Establishment of Oxidative Stress Injury Model Induced by Acetaminophen in HepG2 Cells

目的建立以对乙酰氨基酚(Acetaminophen,APAP)诱导的HepG2细胞氧化应激损伤模型。方法噻唑蓝〔MTT〕法检测HepG2细胞活力;微板法检测细胞培养液中天门冬氨酸氨基转氨酶(AST)、丙氨酸氨基转氨酶(ALT)和乳酸脱氢酶(LDH)的含量,细胞中超氧化物歧化酶(SOD)及过氧化氢酶(CAT)活性;利用荧光探针(DCFH-DA)法对HepG2细胞内活性氧的水平(ROS)进行检测;JC-1染色法检测不同浓度APAP对HepG2细胞线粒体膜电位的影响;Hoechst染色观察细胞凋亡情况。结果随着APAP处理时间和浓度增加,HepG2细胞相对活力明显降低,细胞数量减少,并伴随着皱缩、变圆甚至漂浮等形态学变化;细胞培养液中的ALT、AST和LDH含量显著升高,而细胞中的CAT和SOD活性明显下降;另外,胞内ROS水平和线粒体膜电位发生显著变化,细胞凋亡显著增加。诱导Hep G2细胞产生氧化应激损伤模型最佳条件为APAP浓度30mmol·L-1,细胞作用时间12h。结论本研究构建了APAP体外氧化应激细胞损伤模型,为保肝活性药物筛选及其作用机制研究提供细胞学模型。
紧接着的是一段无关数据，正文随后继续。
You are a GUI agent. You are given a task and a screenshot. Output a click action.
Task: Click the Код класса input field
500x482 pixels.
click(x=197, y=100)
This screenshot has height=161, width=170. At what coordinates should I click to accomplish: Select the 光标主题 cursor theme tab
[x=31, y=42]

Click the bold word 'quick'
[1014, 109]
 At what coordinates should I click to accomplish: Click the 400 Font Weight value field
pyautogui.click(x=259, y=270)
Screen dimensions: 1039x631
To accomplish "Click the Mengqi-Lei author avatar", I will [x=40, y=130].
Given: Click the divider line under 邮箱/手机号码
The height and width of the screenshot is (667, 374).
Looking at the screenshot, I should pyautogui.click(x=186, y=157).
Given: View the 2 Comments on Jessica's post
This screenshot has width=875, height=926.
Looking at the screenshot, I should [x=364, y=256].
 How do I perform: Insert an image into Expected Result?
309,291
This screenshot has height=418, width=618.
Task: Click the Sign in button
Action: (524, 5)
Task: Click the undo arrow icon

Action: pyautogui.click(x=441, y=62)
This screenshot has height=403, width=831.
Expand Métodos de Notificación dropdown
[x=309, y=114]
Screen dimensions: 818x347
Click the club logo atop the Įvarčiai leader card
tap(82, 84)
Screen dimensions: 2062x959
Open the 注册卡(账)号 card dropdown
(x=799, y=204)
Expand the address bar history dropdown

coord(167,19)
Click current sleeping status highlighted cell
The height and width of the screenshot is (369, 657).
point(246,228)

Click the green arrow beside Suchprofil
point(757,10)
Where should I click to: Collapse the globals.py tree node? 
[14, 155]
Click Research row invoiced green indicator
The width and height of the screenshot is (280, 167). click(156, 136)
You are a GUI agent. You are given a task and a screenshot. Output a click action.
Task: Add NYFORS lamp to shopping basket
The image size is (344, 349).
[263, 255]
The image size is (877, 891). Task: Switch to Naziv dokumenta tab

OBJECTIVE To establish a model of oxidative stress injury induced by Acetaminophen(APAP) in HepG2 cells.METHODS The cell viability of HepG2 cells was detected by MTT assay.The activity of AST,ALT and LDH in cell culture medium was detected by microplate method,as well as SOD,CAT activity in cells.The level of ROS in cells was detected by fluorescent probe(DCFH-DA) method;Mitochondrial membrane potential was detected by JC-1 fluorescence probe;apoptosis induced by APAP was observed by Hoechst staining.RESULTS After treated by APAP with increased concentration and time,the relative cell viability of HepG2 cells decreased significantly,along with the obviously decreased number of cells and morphological changes such as shrinkage,rounding and even floating.The notably increased contents of ALT,AST and LDH in cell culture medium were observed,as well as prominently decreased CAT,SOD and increased levels of ROS and apoptosis in cells.Therefore,the oxidative stress injury in HepG2 cells can be induced by exposure with 30 mmol·L-1 of APAP for 12 h.CONCLUSION APAP was used to induce oxidative stress injury in cells successfully,providing the cell model for investigating hepatoprotective activity and action mechanism of hepatoprotectant.